Around eight percent of the population in the United States has diabetes. This means that around sixteen million people have been diagnosed with the disease, based only on national statistics. The American Association estimates that diabetes accounts for 178,000 deaths, as well as 54,000 amputees, and 12,000-24,000 cases of blindness annually. Blindness is twenty-five times even more fashioned among diabetic patients in comparison with nondiabetics. If current trends continue, by the year 2010 complications of diabetes will exceed both heart disease and cancer as the leading cause of death in America.
Diabetics have a high level of blood glucose. Blood sugar level is regulated by insulin, a hormone secreted by the pancreas, which releases it in response to carbohydrate consumption. Insulin causes the cells of the body to absorb glucose from the blood. The glucose then serves as fuel for cellular functions.
Traditional diagnostic standards for diabetes have been fasting plasma glucose stages greater than 140 mg/dL on 2 occasions and plasma glucose greater than 200 mg/dL following a seventy five-gram glucose load. However, even more recently, the American Association lowered the criteria for a diabetes diagnosis to fasting plasma glucose stages equal to or higher than 126 mg/dL. Fasting plasma stages outside the normal limit demand further testing, usually by repeating the fasting plasma glucose check and (if indicated) initiating an oral glucose tolerance test.
The many symptoms of diabetes include excessive urination, excessive thirst and hunger, sudden weight loss, blurred vision, delay in healing of wounds, dry and itchy skin, repeated infections, fatigue and headache. While suggestive of diabetes, these symptoms can also be caused by other factors, and therefore anyone with symptoms suspicious of the disease deserve to be tested.

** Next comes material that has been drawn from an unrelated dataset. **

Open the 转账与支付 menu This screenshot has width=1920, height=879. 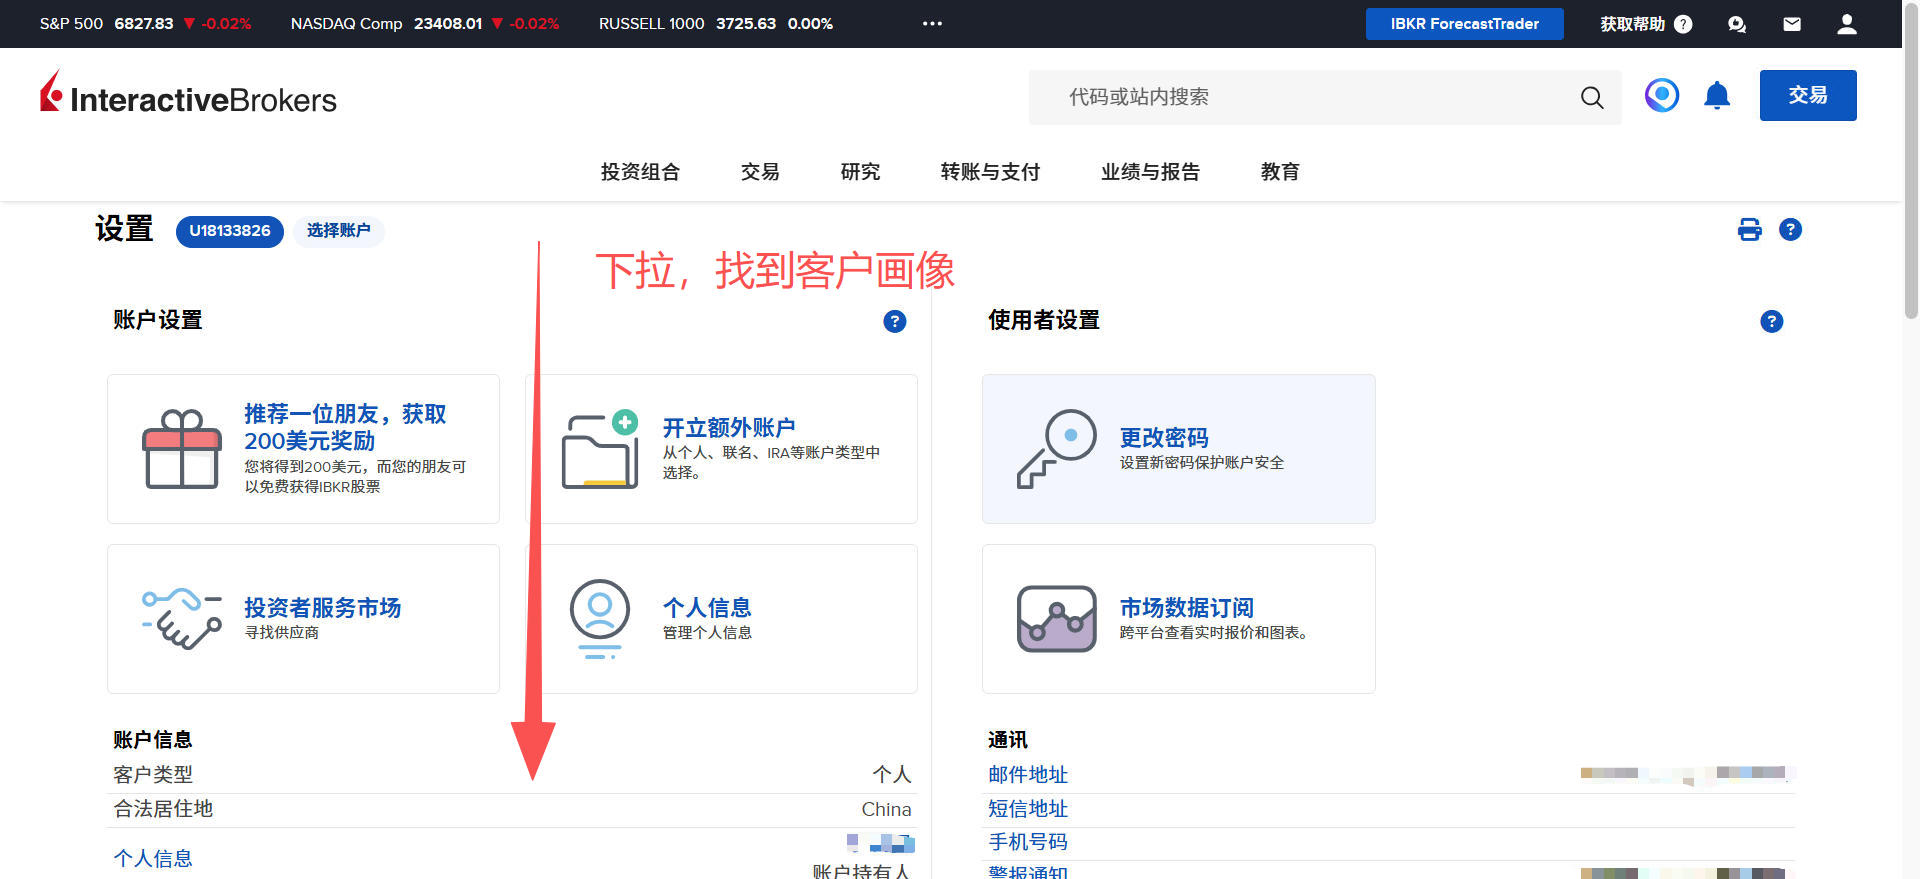coord(990,172)
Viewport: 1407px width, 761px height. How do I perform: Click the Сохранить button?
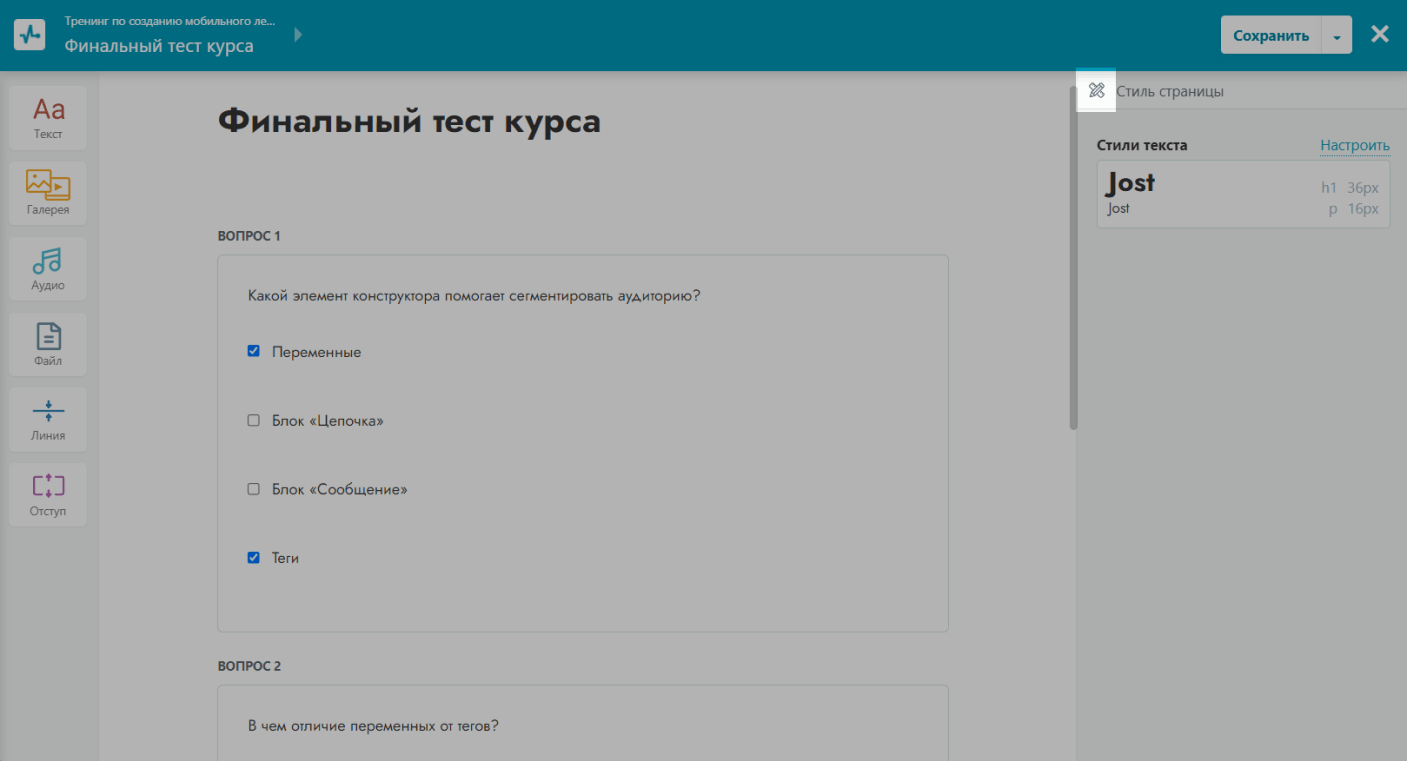[x=1270, y=36]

There are 2 selection varieties of diabetes. Type I (juvenile diabetes, also known as insulin-dependent diabetes): The cause of type I diabetes starts with pancreatic inability to make insulin. This causes 5-10% of cases of diabetes. The pancreatic Islet of Langerhans cells, which secrete the hormone, are destroyed by the patient's own immune system, probably as it mistakes them for a virus. Viral infections are believed to be the trigger that sets off this auto-immune disease. Type I diabetes is most prevelant in the caucasian population and has a hereditary component.
If untreated, Type I or juvenile diabetes can lead to death within two to three months of the onset, as the cells of the body starve because they no longer receive the hormonal prompt to absorb glucose. While a vast majority of Type I diabetics are young (hence the term Juvenile ), the condition can develop at any age. Autoimmune diabetes is diagnosed by an immunological assay which shows the presence of anti-insulin/anti-islet-telephone antibodies.